Seine vorgeschobene Begründung ist, dass der faschistische „Islamische Staat“ (IS) besiegt sei, was das einzige Ziel der USA in Syrien gewesen sei.
Tatsächlich konnte der IS in Syrien und im Irak weiträumig zurückgedrängt werden. Dennoch befinden sich immer noch zirka 3.000 bewaffnete IS-Faschisten in Hajin in Syrien; rund 20.000 weitere im Irak an der syrischen Grenze.
Erst Ende November töteten sie von Hajin aus mehr als 90 Angehörige der Demokratischen Kräfte Syriens (SDF), deren Kern die syrisch-kurdischen Volks- und Frauenverteidigungseinheiten (YPG/YPJ) bilden. Diese bereiten nun eine Offensive gegen das Gebiet um Hajin vor.
In Kürze
- US-Präsident Trump verkündet den Abzug der US-Truppen aus Nord- und Ostsyrien
- Sie stehen einem geplanten türkischen Großangriff im Wege
- MLPD und ICOR werden Solidaritätspakt mit kurdischem Freiheitskampf erneut mit Leben füllen
Erst letzte Woche flogen Bomber der imperialistischen Anti-IS-Koalition 200 Angriffe auf Stellungen des IS in Syrien - beteiligt waren auch US-Flugzeuge. Von einem vollständigen Sieg über den IS, der von neuimperialistischen Ländern wie der Türkei und Saudi-Arabien weiterhin finanziert und ausgerüstet wird, kann also keine Rede sein.
Die Bekämpfung des IS war bzw. ist auch keineswegs das Hauptziel des US-Imperialismus in Syrien. Mit Hilfe reaktionärer bis faschistischer Milizen wollte er vor allem das mit Russland verbündete Assad-Regime stürzen. Erst nachdem sich der IS in Syrien und im Irak immer mehr breit machte, mussten sich die USA zunächst auf dessen Zurückdrängung konzentrieren - in taktischer Zusammenarbeit mit anderen imperialistischen Mächten und den SDF.
Kumpanei mit Erdoğan
Woher nun dieser Sinneswandel des US-Imperialismus, jetzt die Truppen abzuziehen? Nachdem die Zerschlagung des syrischen Assad-Regimes und der Zurückdrängung des russischen und iranischen Imperialismus in Syrien vorerst gescheitert ist, deutet einiges daraufhin, dass die Trump-Regierung beim Kampf um die Neuaufteilung der Einflussgebiete wieder verstärkt auf ein Bündnis mit der Türkei im Rahmen der NATO setzt.

__Material__.
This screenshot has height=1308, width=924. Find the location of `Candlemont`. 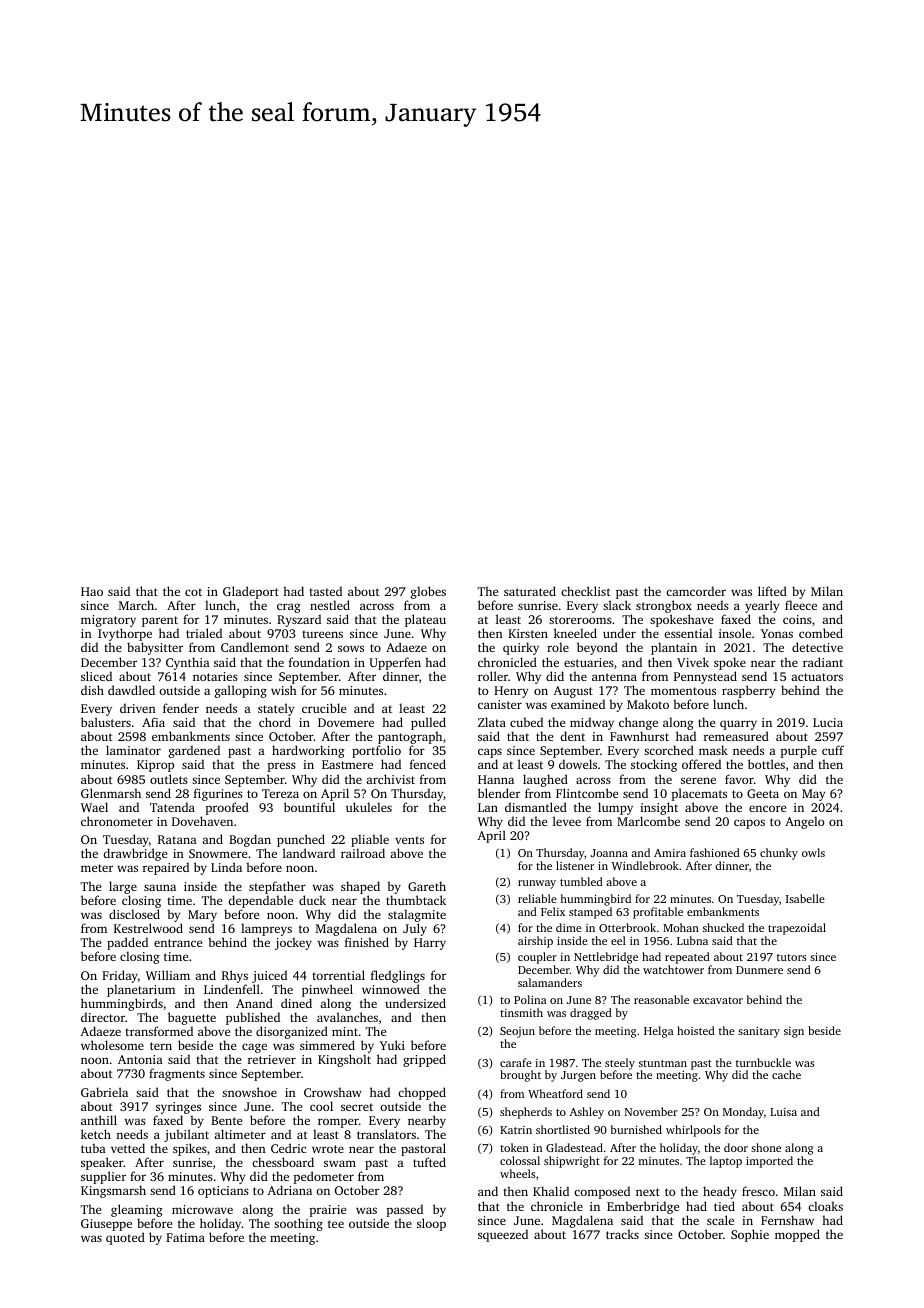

__Aufgabe A__. Erklären Sie in ein bis drei Sätzen, warum laut dem Text über den US-Truppenabzug aus Syrien von einem vollständigen Sieg über den IS keine Rede sein kann.
__Aufgabe B__. Welche Einheiten bilden nach dem Text über den US-Truppenabzug aus Syrien den Kern der Demokratischen Kräfte Syriens (SDF)?
__Aufgabe C__. Schreiben Sie den Text über den US-Truppenabzug aus Syrien im Anschluss an seinen letzten Satz weiter.

__Antwort A__. In Hajin in Syrien befinden sich noch immer zirka 3.000 bewaffnete IS-Kämpfer, rund 20.000 weitere im Irak an der syrischen Grenze, und erst Ende November töteten sie von Hajin aus mehr als 90 Angehörige der SDF. Zudem flogen Bomber der Anti-IS-Koalition erst letzte Woche 200 Angriffe auf IS-Stellungen in Syrien, und der IS wird von Ländern wie der Türkei und Saudi-Arabien weiterhin finanziert und ausgerüstet.

__Antwort B__. Die syrisch-kurdischen Volks- und Frauenverteidigungseinheiten (YPG/YPJ).

__Antwort C__.
Diese verfolgt eigenständige imperialistische Machtinteressen in Syrien und will sich dazu Gebiete in Nord- und Ostsyrien einverleiben. Den westlichen Kanton Efrin hat die türkische Armee bereits besetzt. Vor allem will das faschistische Erdoğan-Regime den erfolgreichen Aufbau einer demokratischen Selbstverwaltung in der Region liquidieren, weil dieser auch dem Freiheitskampf der Kurden und anderer revolutionärer, demokratischer Kräfte in der Türkei den Rücken stärkt.
Die US-Truppen standen bisher einem geplanten Angriff der türkischen Armee im Wege. Offensichtlich haben Erdoğan und Trump ihren Abzug im engen Kreis ausgekungelt. Zumindest überraschte Trump damit nicht nur seinen eigenen Verteidigungsminister, James Mattis, sondern auch den Rest seines Kabinetts.
Trump zockt auf dem Rücken der Völker
Das unterstreicht, dass die taktische Zusammenarbeit des US-Imperialismus mit den SDF, YPG und YPJ nie einen anderen Zweck hatte als die Verfolgung eigener Machtinteressen. Die US-Armee nutzte sie als Fremdtruppen am Boden, um sich den Einsatz eigener Bodentruppen weitgehend zu ersparen.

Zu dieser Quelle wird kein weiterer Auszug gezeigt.